Rini menambahkan bahwa Tari Gandrung, tarian khas Suku Osing yang telah ada sejak masa Kerajaan Blambangan, merupakan simbol rasa syukur masyarakat kepada Sang Pencipta setelah masa panen. Kini, Gandrung tak lagi sekadar ritual, tetapi telah menjadi warisan budaya Indonesia yang diakui dunia dan menjadi ikon pariwisata Banyuwangi. “Budaya yang diwariskan dengan cinta, dikelola dengan profesional, dan dipromosikan dengan semangat gotong royong, kini menjadi sumber kebanggaan dan kesejahteraan masyarakat,” pungkas Rini.
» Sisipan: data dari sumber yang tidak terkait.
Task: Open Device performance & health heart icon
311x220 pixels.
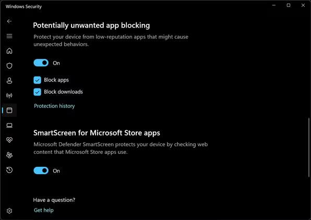Action: 9,140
Sejak pertama kali digelar pada 2012, Festival Gandrung Sewu menjadi agenda tahunan yang dinanti wisatawan domestik maupun mancanegara. Tahun ini, ribuan penonton memadati kawasan Pantai Boom untuk menyaksikan keindahan kolaborasi antara birokrasi yang reformis dan seni tradisional yang dinamis.
Dengan semangat reformasi birokrasi tematik dan kekuatan budaya lokal, Banyuwangi berhasil menunjukkan bahwa seni bisa menjadi instrumen pembangunan, sementara birokrasi dapat menjadi ruang bagi kreativitas.
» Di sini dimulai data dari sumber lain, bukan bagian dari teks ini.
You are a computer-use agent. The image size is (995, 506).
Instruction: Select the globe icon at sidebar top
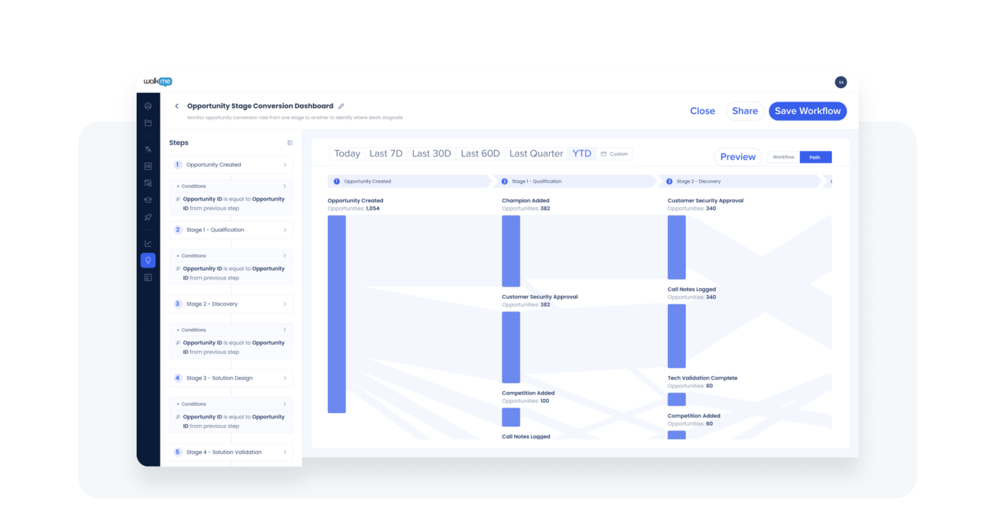pos(148,105)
Bupati Banyuwangi Ipuk Fiestiandani menegaskan bahwa Gandrung Sewu bukan hanya pertunjukan seni, melainkan etalase ekonomi rakyat.
“Gandrung Sewu merupakan strategi dalam meningkatkan pariwisata dan ekonomi melalui sanggar tari, hotel, homestay, kuliner, dan lain sebagainya,” tutup Ipuk.
Ia menjelaskan, pagelaran tahunan ini mampu menurunkan tingkat kemiskinan di Banyuwangi karena menciptakan efek ekonomi langsung bagi warga sekitar.
Dari para penari, pengrajin busana, hingga pelaku usaha kecil di sekitar lokasi, semuanya turut merasakan manfaat dari acara ini.